Begin
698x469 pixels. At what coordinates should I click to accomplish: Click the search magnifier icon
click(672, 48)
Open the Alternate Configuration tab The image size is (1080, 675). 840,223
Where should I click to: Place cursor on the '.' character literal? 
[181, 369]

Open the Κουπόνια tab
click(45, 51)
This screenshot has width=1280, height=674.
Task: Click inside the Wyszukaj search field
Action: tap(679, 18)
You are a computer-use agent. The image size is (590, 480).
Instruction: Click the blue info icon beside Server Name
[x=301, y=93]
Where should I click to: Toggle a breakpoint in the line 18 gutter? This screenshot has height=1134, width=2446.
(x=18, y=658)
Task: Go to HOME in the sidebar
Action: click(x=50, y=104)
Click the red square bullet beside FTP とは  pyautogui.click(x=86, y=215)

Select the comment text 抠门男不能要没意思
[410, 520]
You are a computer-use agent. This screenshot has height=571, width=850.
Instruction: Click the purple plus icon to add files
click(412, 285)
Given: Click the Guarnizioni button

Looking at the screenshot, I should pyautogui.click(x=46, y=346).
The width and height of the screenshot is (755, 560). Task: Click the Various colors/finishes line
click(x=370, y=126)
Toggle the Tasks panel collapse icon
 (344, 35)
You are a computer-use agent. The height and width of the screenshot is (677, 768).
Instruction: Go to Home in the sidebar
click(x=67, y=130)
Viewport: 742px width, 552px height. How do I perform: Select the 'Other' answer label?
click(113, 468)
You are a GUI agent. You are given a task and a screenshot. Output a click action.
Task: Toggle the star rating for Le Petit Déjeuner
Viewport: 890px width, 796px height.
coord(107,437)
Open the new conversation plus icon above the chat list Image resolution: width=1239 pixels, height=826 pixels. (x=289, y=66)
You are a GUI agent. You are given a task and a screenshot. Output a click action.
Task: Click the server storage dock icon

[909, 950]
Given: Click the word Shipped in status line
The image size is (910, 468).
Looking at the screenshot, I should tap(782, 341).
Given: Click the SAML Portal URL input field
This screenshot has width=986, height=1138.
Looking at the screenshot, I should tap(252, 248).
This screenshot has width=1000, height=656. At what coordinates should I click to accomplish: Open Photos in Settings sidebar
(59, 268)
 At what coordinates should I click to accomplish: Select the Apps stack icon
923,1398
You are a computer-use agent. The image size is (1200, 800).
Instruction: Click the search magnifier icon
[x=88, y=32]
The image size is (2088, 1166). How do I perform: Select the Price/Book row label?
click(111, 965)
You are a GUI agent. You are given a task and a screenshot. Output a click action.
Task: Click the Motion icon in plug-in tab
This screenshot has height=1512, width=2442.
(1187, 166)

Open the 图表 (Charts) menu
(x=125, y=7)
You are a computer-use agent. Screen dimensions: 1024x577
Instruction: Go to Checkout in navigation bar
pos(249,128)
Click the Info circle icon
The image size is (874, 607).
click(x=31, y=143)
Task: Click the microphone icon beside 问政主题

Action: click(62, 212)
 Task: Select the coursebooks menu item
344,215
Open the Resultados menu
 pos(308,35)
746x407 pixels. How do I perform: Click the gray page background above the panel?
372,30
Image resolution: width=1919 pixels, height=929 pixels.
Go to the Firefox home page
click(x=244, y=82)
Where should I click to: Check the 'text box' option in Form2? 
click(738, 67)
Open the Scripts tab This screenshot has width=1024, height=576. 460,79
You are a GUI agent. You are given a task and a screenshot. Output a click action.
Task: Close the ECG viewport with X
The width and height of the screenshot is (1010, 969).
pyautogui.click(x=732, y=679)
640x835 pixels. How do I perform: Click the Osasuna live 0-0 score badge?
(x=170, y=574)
End
#### YOUR OBJECTIVE
Reproduce all of the data above, line for line, with no changes to any character.

#### OUTPUT OF THE TASK
698x469 pixels. At what coordinates should I click to accomplish: Click the search magnifier icon
click(672, 48)
Open the Alternate Configuration tab The image size is (1080, 675). 840,223
Where should I click to: Place cursor on the '.' character literal? 
[181, 369]

Open the Κουπόνια tab
click(45, 51)
This screenshot has width=1280, height=674.
Task: Click inside the Wyszukaj search field
Action: tap(679, 18)
You are a computer-use agent. The image size is (590, 480).
Instruction: Click the blue info icon beside Server Name
[x=301, y=93]
Where should I click to: Toggle a breakpoint in the line 18 gutter? This screenshot has height=1134, width=2446.
(x=18, y=658)
Task: Go to HOME in the sidebar
Action: click(x=50, y=104)
Click the red square bullet beside FTP とは  pyautogui.click(x=86, y=215)

Select the comment text 抠门男不能要没意思
[410, 520]
You are a computer-use agent. This screenshot has height=571, width=850.
Instruction: Click the purple plus icon to add files
click(412, 285)
Given: Click the Guarnizioni button

Looking at the screenshot, I should pyautogui.click(x=46, y=346).
The width and height of the screenshot is (755, 560). Task: Click the Various colors/finishes line
click(x=370, y=126)
Toggle the Tasks panel collapse icon
 (344, 35)
You are a computer-use agent. The height and width of the screenshot is (677, 768).
Instruction: Go to Home in the sidebar
click(x=67, y=130)
Viewport: 742px width, 552px height. How do I perform: Select the 'Other' answer label?
click(113, 468)
You are a GUI agent. You are given a task and a screenshot. Output a click action.
Task: Toggle the star rating for Le Petit Déjeuner
Viewport: 890px width, 796px height.
coord(107,437)
Open the new conversation plus icon above the chat list Image resolution: width=1239 pixels, height=826 pixels. (x=289, y=66)
You are a GUI agent. You are given a task and a screenshot. Output a click action.
Task: Click the server storage dock icon

[909, 950]
Given: Click the word Shipped in status line
The image size is (910, 468).
Looking at the screenshot, I should tap(782, 341).
Given: Click the SAML Portal URL input field
This screenshot has width=986, height=1138.
Looking at the screenshot, I should tap(252, 248).
This screenshot has width=1000, height=656. At what coordinates should I click to accomplish: Open Photos in Settings sidebar
(59, 268)
 At what coordinates should I click to accomplish: Select the Apps stack icon
923,1398
You are a computer-use agent. The image size is (1200, 800).
Instruction: Click the search magnifier icon
[x=88, y=32]
The image size is (2088, 1166). How do I perform: Select the Price/Book row label?
click(111, 965)
You are a GUI agent. You are given a task and a screenshot. Output a click action.
Task: Click the Motion icon in plug-in tab
This screenshot has height=1512, width=2442.
(1187, 166)

Open the 图表 (Charts) menu
(x=125, y=7)
You are a computer-use agent. Screen dimensions: 1024x577
Instruction: Go to Checkout in navigation bar
pos(249,128)
Click the Info circle icon
The image size is (874, 607).
click(x=31, y=143)
Task: Click the microphone icon beside 问政主题

Action: click(62, 212)
 Task: Select the coursebooks menu item
344,215
Open the Resultados menu
 pos(308,35)
746x407 pixels. How do I perform: Click the gray page background above the panel?
372,30
Image resolution: width=1919 pixels, height=929 pixels.
Go to the Firefox home page
click(x=244, y=82)
Where should I click to: Check the 'text box' option in Form2? 
click(738, 67)
Open the Scripts tab This screenshot has width=1024, height=576. 460,79
You are a GUI agent. You are given a task and a screenshot. Output a click action.
Task: Close the ECG viewport with X
The width and height of the screenshot is (1010, 969).
pyautogui.click(x=732, y=679)
640x835 pixels. How do I perform: Click the Osasuna live 0-0 score badge?
(x=170, y=574)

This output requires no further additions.